* _Data excerpts_
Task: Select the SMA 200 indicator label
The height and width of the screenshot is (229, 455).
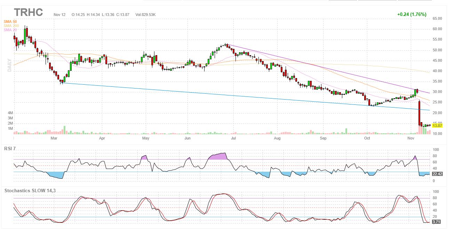Action: (11, 26)
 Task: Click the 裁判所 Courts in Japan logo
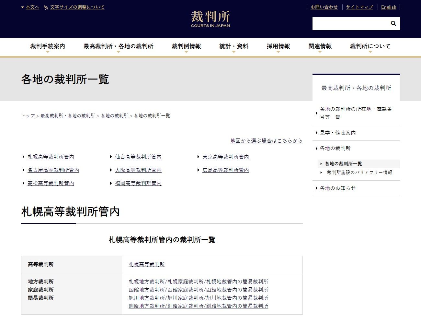point(210,19)
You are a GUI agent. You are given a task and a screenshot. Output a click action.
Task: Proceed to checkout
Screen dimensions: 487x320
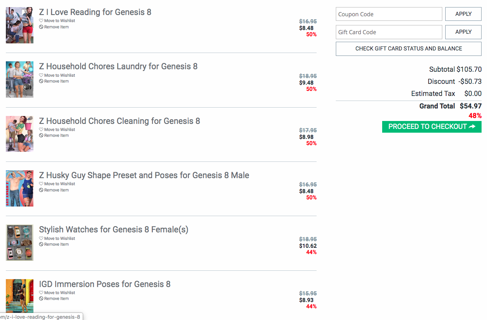(431, 127)
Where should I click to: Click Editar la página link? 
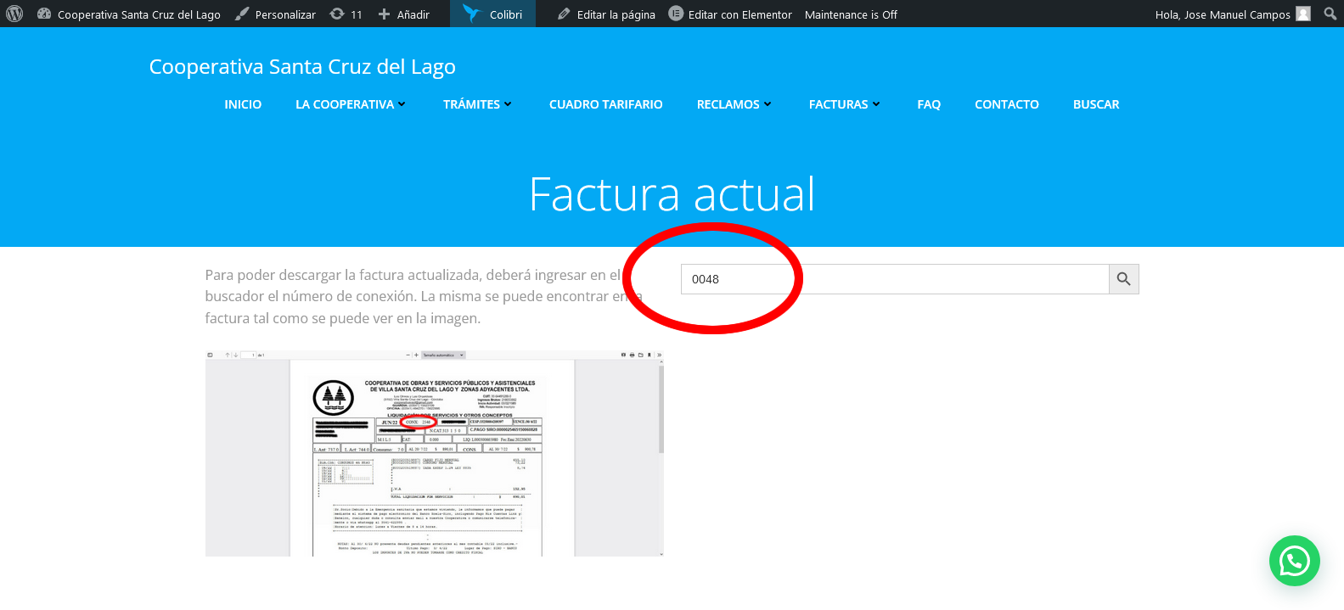[616, 14]
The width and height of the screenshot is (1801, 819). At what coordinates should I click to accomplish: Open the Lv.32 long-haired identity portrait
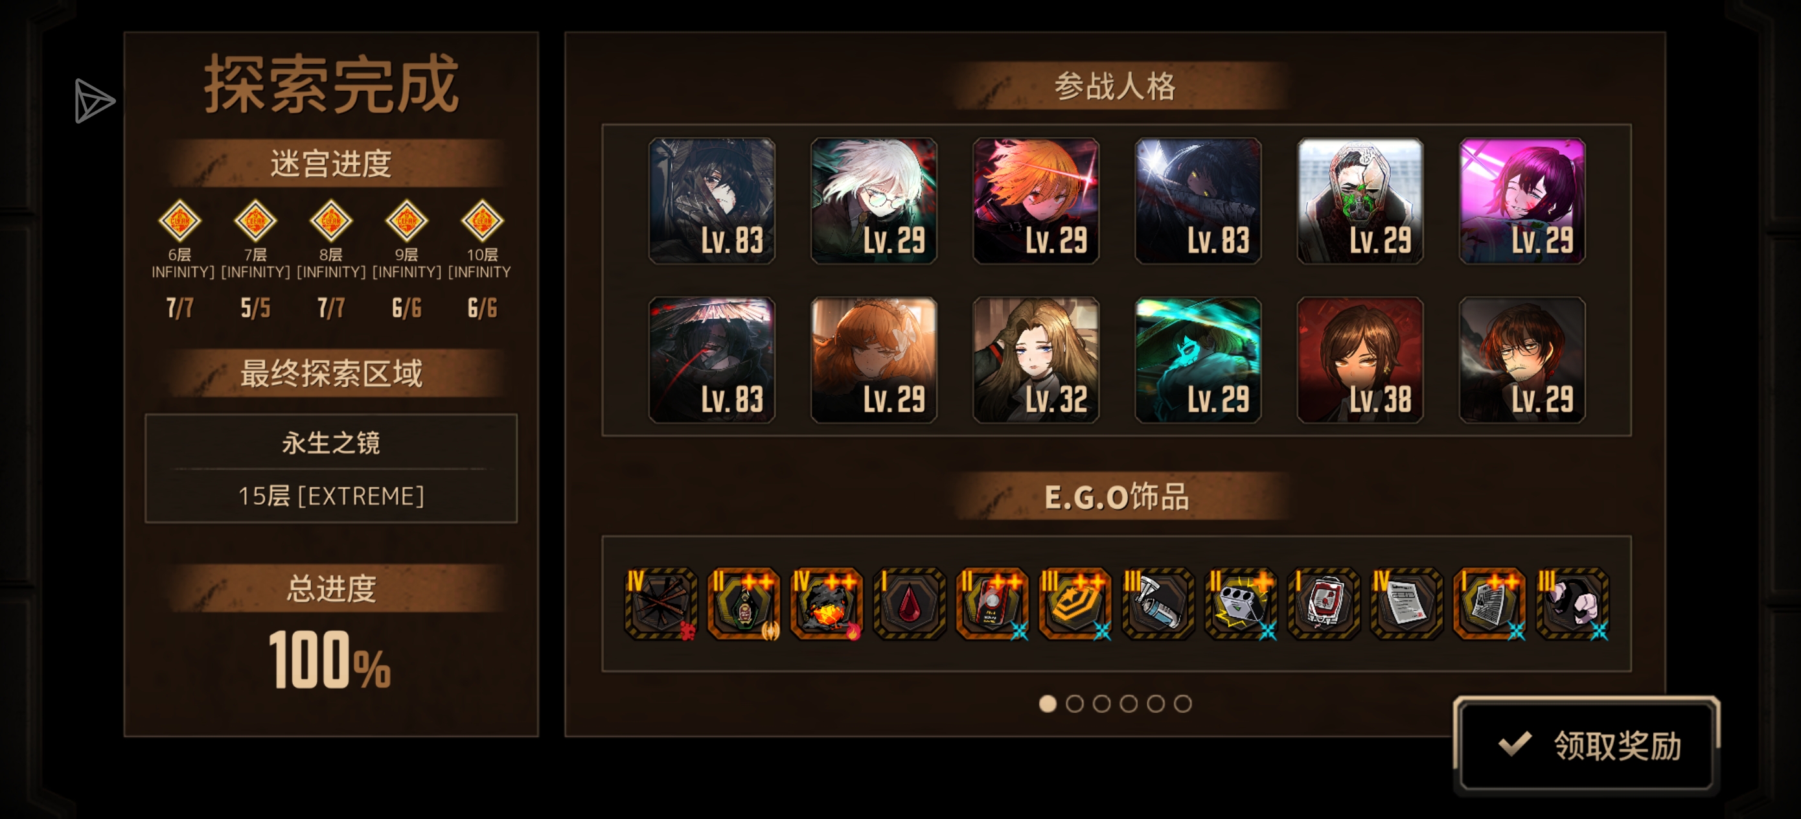click(x=1036, y=359)
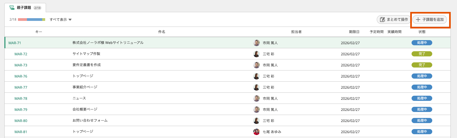This screenshot has width=457, height=138.
Task: Click 市岡 篤人 avatar in MAR-71 row
Action: click(257, 43)
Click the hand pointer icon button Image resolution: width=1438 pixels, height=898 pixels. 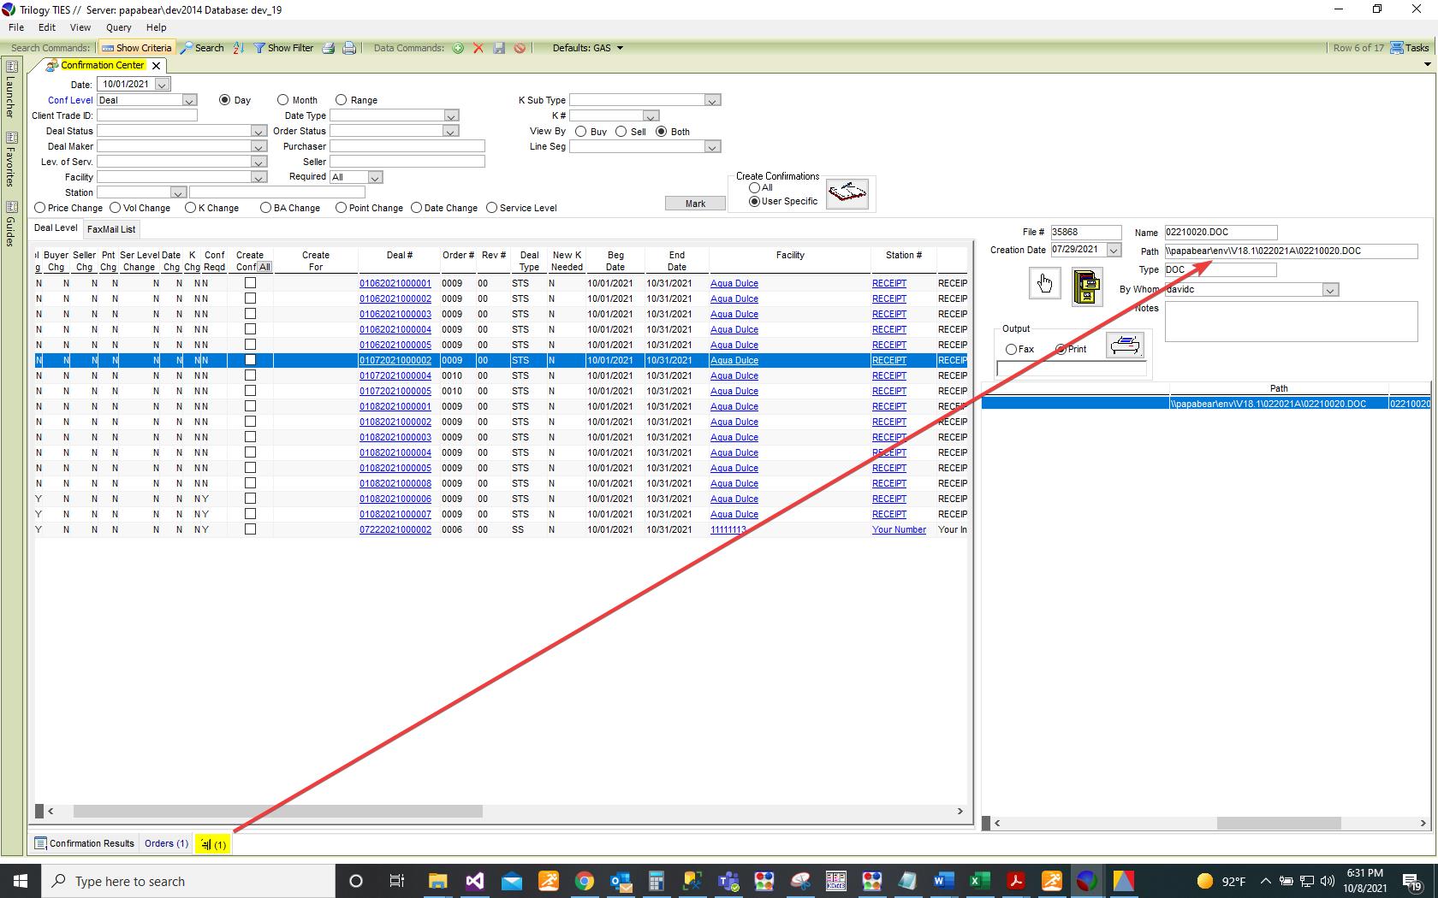1044,283
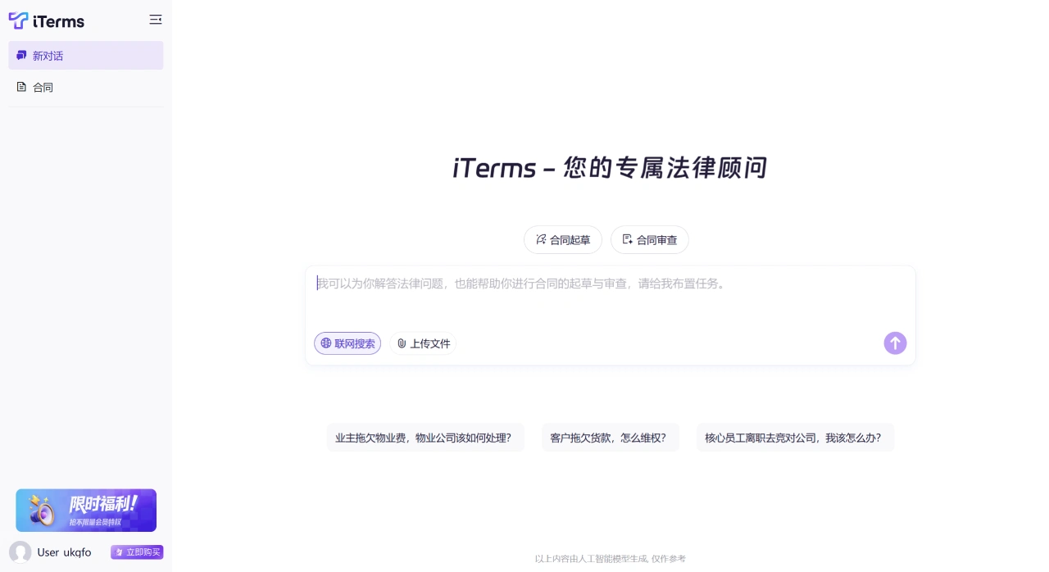1049x572 pixels.
Task: Toggle 联网搜索 web search off
Action: coord(347,343)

* _Your goal_
The lines wanted are those from the start of the material above through the line with "Task: Proceed to checkout", both included; print them exactly and skip any picture.

* _Completed task_
Task: Select the SMA 200 indicator label
The height and width of the screenshot is (229, 455).
Action: (11, 26)
 Task: Click the 裁判所 Courts in Japan logo
point(210,19)
You are a GUI agent. You are given a task and a screenshot. Output a click action.
Task: Proceed to checkout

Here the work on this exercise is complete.